Ethics was easier for incoming changes and perceived advancing of American value endorsement. Accepting food where a direct relation could not be observed or created proved to be more difficult than it should have been.
I learned to consider myself to be a simple structure first and then a complex person afterwards. It was only a decade or so later from my upbringing that I accepted that a person can be as complex as newness will allow.
I was not gifted at mixing with what I called foreign even while on foreign soil. The compensation for this inability still affects me today. I compensated by embarking in cultural practices at every opportunity, translating otherwise basic encounters and seasons into an affair of tradition, and looking back with every opportunity.
I grew up moving quickly constantly.
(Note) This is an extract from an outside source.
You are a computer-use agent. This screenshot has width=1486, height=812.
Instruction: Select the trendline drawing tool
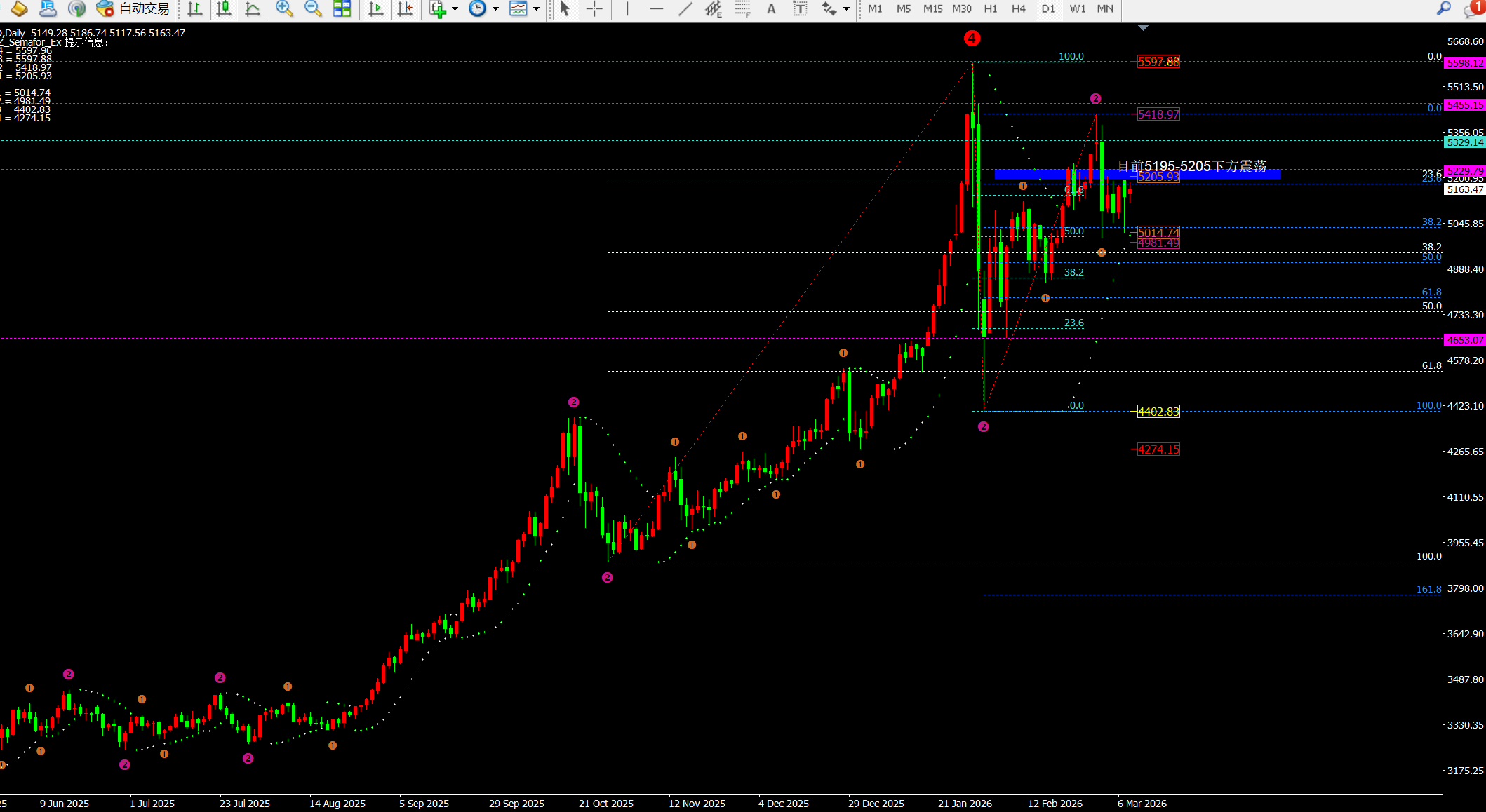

A chance is not given to sit and reflect on changing norms or to voice a difference from your perspective. Order was passed down from the top and each child would effect an allowance for that belief. I grew up exchanging bread for juice. This meant if the pseudo-Nigerian value was a responsible daughter and the American equivalent was to be outspoken, then I found a schedule that included both.
I grew up with a cooking style that meant more than an insinuation of family. Separating concepts and ideas was secondhand. Inquiry about each person’s origin to a fault was an ever-present vice. I grew up exchanging the domestic house for the city life. That was my currency.